Il vigneto dei Galli si estende per una decina di ettari e comprende i filari di grechetto gentile per la Rebola in parte intorno a casa, «siamo stati fra i primi a riprendere a imbottigliare Rebola nel 1998, ancor prima che ottenesse la Doc» dice orgoglioso Franco, poi diverse altre uve bianche come pagadebit, trebbiano, biancame e una rara e recuperata vernaccina riminese, oltre ovviamente alle uve rosse sangiovese, cabernet sauvignon e merlot concentrate in località Santa Maria del Monte a Saludecio, a pochi chilometri di distanza. Vengono inoltre acquistate uve , per 20/30 quintali, da alcuni produttori dello stesso territorio circostante per arrivare a una produzione annua che varia dalle 40 alle 60mila bottiglie. La vinificazione dei bianchi avviene prevalentemente in acciaio a temperatura controllata, mentre per i rossi sono state restaurate anche alcune botti in cemento, «materiale che consente una bellissima micro ossigenazione», sottolinea Riccardo Galli. È presente anche una barricaia per gli affinamenti in legno.

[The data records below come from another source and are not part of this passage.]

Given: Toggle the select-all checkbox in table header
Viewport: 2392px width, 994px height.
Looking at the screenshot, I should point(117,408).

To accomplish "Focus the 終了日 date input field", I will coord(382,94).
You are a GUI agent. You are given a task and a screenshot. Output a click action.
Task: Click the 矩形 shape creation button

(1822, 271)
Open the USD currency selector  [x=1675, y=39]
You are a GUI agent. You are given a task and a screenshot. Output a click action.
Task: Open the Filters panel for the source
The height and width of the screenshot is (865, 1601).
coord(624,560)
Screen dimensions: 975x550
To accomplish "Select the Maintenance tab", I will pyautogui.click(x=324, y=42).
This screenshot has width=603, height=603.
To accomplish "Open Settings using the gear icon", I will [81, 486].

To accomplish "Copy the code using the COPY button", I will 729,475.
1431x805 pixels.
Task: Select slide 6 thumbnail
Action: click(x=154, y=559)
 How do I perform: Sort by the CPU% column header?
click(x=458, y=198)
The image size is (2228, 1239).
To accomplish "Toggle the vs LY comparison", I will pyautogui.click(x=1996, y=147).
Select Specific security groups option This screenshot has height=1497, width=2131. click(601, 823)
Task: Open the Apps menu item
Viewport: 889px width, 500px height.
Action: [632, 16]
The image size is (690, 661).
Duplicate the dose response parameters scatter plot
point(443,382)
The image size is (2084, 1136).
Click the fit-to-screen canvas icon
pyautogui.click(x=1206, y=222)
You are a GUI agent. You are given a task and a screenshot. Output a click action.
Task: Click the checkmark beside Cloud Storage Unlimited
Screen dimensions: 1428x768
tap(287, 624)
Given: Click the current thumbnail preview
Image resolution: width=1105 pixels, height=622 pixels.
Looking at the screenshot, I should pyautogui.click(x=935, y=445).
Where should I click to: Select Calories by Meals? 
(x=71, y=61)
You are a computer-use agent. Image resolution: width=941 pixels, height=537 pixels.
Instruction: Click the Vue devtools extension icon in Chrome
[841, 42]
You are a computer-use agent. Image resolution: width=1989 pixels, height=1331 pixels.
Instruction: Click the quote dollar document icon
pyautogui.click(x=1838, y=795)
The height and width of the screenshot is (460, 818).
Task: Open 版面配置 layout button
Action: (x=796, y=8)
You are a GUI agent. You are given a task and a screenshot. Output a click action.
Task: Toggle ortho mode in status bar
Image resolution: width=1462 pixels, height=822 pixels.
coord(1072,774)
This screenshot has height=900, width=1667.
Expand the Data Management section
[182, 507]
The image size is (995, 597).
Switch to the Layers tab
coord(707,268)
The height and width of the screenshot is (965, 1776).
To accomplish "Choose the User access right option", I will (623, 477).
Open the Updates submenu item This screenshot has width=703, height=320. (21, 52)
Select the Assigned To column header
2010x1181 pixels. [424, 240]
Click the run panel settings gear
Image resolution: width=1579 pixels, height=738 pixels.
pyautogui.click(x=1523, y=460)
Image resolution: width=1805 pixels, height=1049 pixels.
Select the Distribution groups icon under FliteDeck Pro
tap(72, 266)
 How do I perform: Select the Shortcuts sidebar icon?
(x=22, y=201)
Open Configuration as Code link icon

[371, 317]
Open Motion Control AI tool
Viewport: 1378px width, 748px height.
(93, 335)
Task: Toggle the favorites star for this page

I vini, soprattutto bianchi

La scelta aziendale è quella di limitare al massimo i blend e vinificare invece in purezza per evidenziare la tipicità di ogni vitigno. Una quindicina le etichette prodotte, di cui otto tutti gli anni e le altre solo in certe annate. I bianchi sono il cavallo di battaglia e la Rebola, per la quale si uniscono le uve raccolte in pianura attorno a casa e quelle collinari della vigna di Saludecio, qui conosce ben tre versioni: Leàl che passa solo in acciaio, una che sosta in barrique e una terza versione passito, Fidatidime, solo per le annate migliori. La versione passito, della quale ora è in commercio l’annata 2013, presenta un colore scuro e stupisce per la freschezza ancora presente, e un sorso che sa di cotogne, carrube e mallo, insieme a una nota di miele di castagno, per nulla stucchevole. «Per ottenerla usiamo il vecchio sistema dell’appassimento sui graticci – spiega Franco Galli –, sui quali mettiamo ad appassire i grappoli migliori. Li poggiamo già durante la raccolta, poi li lasciamo appassire all’ombra della cantina. Una volta pigiate, le uve fermentano in tonneau e dopo una sosta in legno di un anno e mezzo, passano almeno altri due anni in bottiglia. un altro bianco di cui in cantina sono molto fieri è la vernaccina riminese “Dimenticato”. «In azienda ne piantammo mezzo ettaro sei anni fa, come sperimentazione, insieme al Crpv, per il recupero di questa varietà riminese quasi scomparsa perché produce poco e che perciò negli anni Ottanta venne di fatto completamente espiantata –spiegano Franco e Riccardo Galli –. Da tre anni la vinifichiamo, prima solo in acciaio ora anche in cemento, con una breve macerazione sulle bucce». Un sorso insolito, per sole 2000 bottiglie.